A study of Hendriksma and Shafir (2016) revealed that bees can discriminate between different diets and choose complementary food sources to prevent nutritional deficits. Several insects have shown to have the ability to self-medicate (Abbot et al 2009; Bos et al 2015) and reduce stressor-related effects on the health. We did not analyse the nutritional value of the different food sources in the present study, but based on earlier studies, we can assume that polyfloral honey and pollen constitute a more balanced and varied diet, while sugar and yeast or monofloral pollen and honey represent more one-sided nutrition (Brodschneider and Crailsheim 2010; Vaudo et al. 2015). As nutrition probably plays a role in insecticide resistance (Kramer et al. 1990), the bees may need to look for more nutrient-rich diet to meet their needs. We found that thiacloprid treatment changes bees’ food choices towards polyfloral honey, presumably because it is more nutrient rich and enables a stronger baseline immunocompetence and general fitness (Alaux et al. 2010). There is no similar effect on pollen choice because bees preferred polyfloral pollen independent of treatment. The consumption of high diversity pollen improves the tolerance against pesticides (Schmehl et al. 2014), and an inadequate supply with pollen reduces stress resistance and may cause colony collapse disorder (Zachary 2012).

Even though previous diet can affect insects’ further food choices, for example, through them compensating for lack of nutrients in the earlier diet (Berner et al. 2005, Hendriksma and Shafir 2016), or by them favouring familiar food (Costa et al. 2016), the previous diet in our study had no effect on the food choices during the experiments. The bees did not, for example, prefer the food they were given before the experiments. Instead, they had an overall preference for honey over sugar and a strong preference for polyfloral pollen. They seem to prefer more complex food, regardless of what they had before, likely due to evolutionary adaptations. If we had exposed the hives to different diets for a longer time, we might have seen some effects of diet on their further food choices, as has been shown on other insects (Berner et al. 2005, Costa et al. 2016). In our experiment, the bees were also allowed to forage freely during the diet treatment, making their diets more similar, although they always consumed the food in the hives first.

It is well-known that neonicotinoids have detrimental effects for honeybees and other pollinators, and even low concentrations of thiacloprid severely impair the cognitive abilities of honeybees, like navigation and memory, as well as the motivation to forage and to communicate their findings (Wood and Goulson 2017; Muth et al. 2019; Siviter et al. 2018). The study of Tison et al. (2016) showed that foraging bees chronically exposed to sublethal doses of thiacloprid (4.5 ppm) consumed less food, performed less waggle dances, and showed increased problems of finding back to their hives compared to control groups. Our survey confirms these results, even in the study set-up where the effects of impaired flight are ruled out. Bee behaviour and food choice are affected by pesticides even when the food is directly in front of them and easily accessible. The effect is strong enough to be shown even with our limited colony-level sample size. Given the large amount of colony-level variation in social bees, further studies on this topic, and especially its importance in natural populations, are gravely needed.

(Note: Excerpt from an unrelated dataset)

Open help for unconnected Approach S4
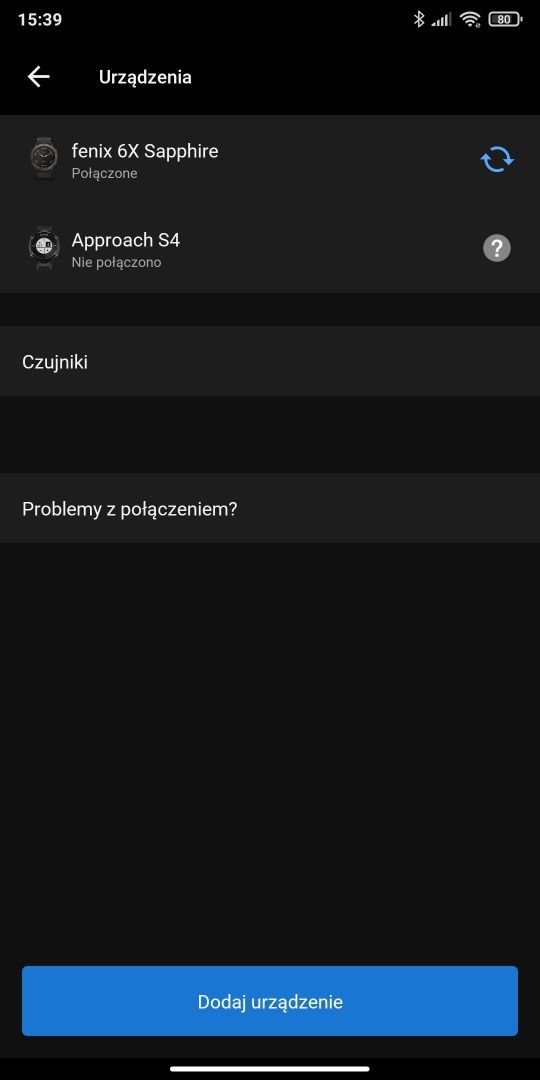The width and height of the screenshot is (540, 1080). tap(497, 248)
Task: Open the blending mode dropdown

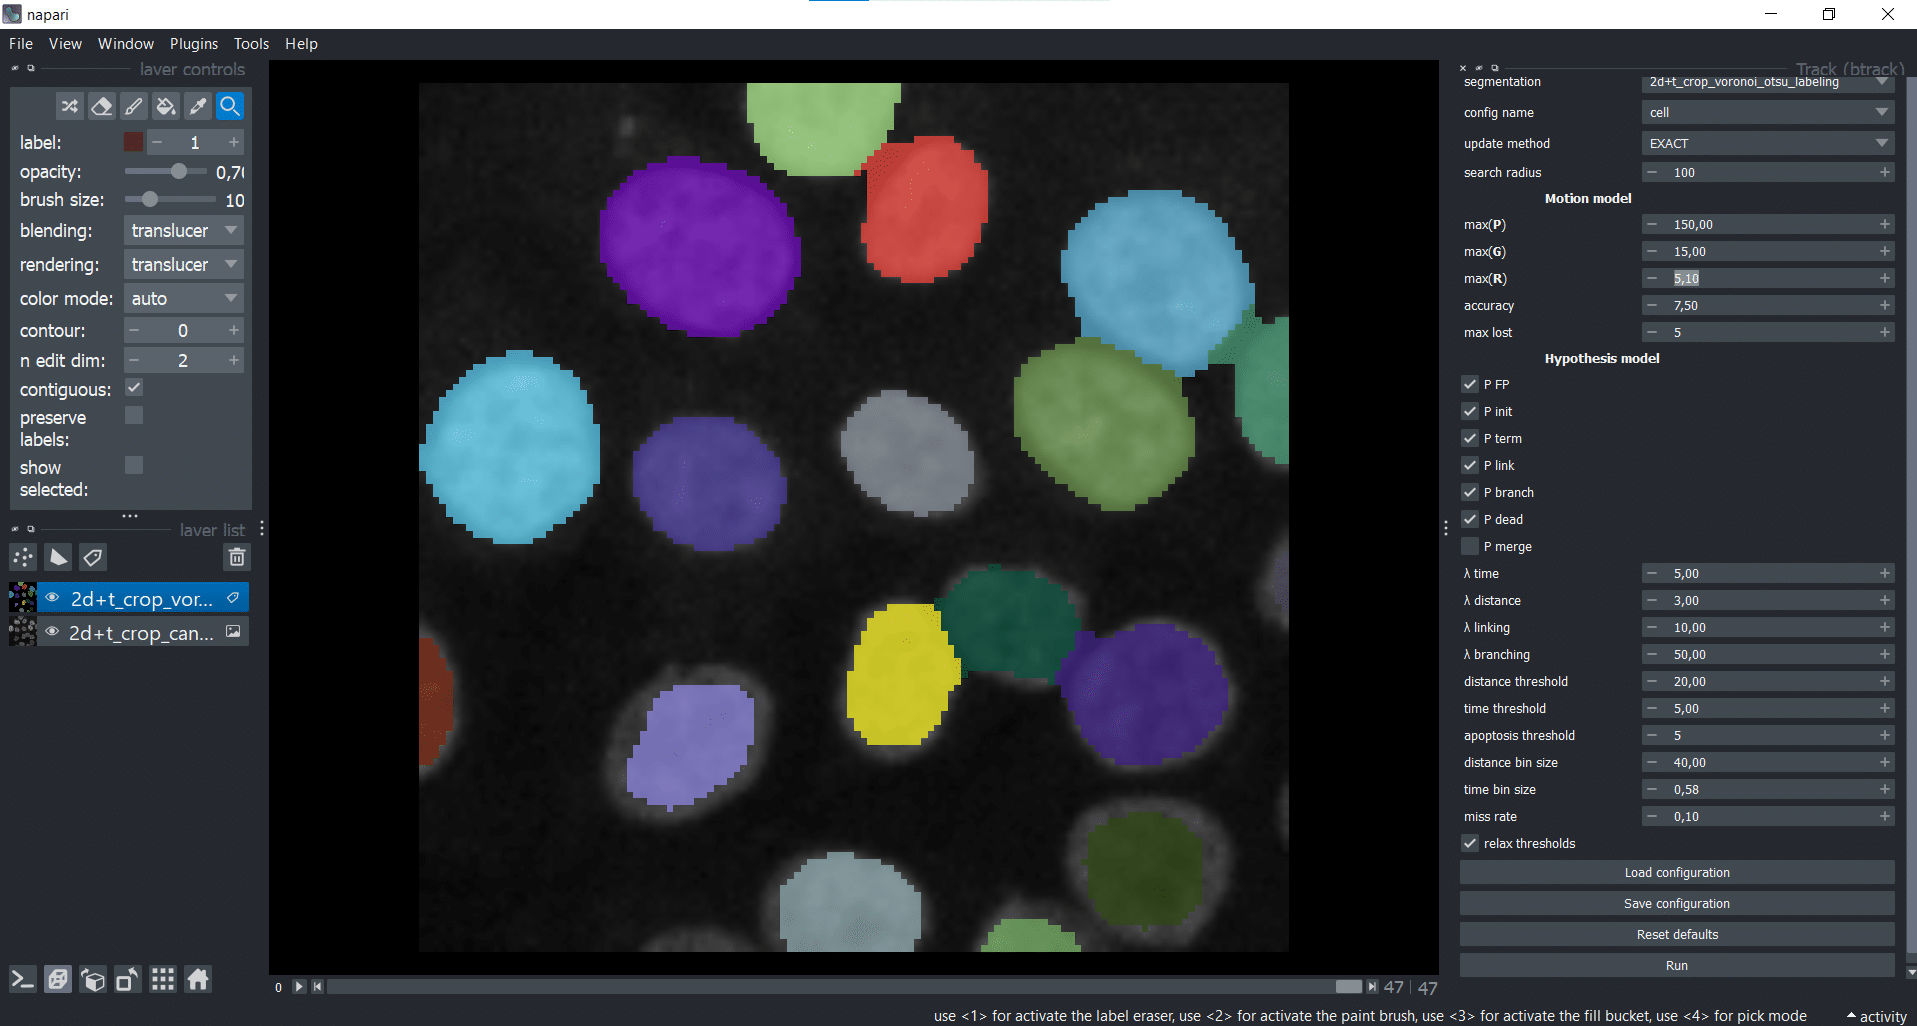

We can conclude that thiacloprid significantly affected the food choice in the honey choice assay, while pre-experimental diet had no influence in our study. As bees treated with thiacloprid preferred the food with higher nutritional value (polyfloral), our findings suggest that bees make food choices dependent on their current health status. Concerning mobility, the effect of pesticide depended on the previous diet, which is a novel result and needs further inspection. Overall, our results indicate that the diet is an important factor influencing the susceptibility to pesticides. Monitoring the interactions between different stressors on pollinators is of tremendous importance because it will help to better understand whether they act additively or antagonistically (Collison et al. 2016) and how they influence pollinator health and thus the functioning of the whole ecosystem.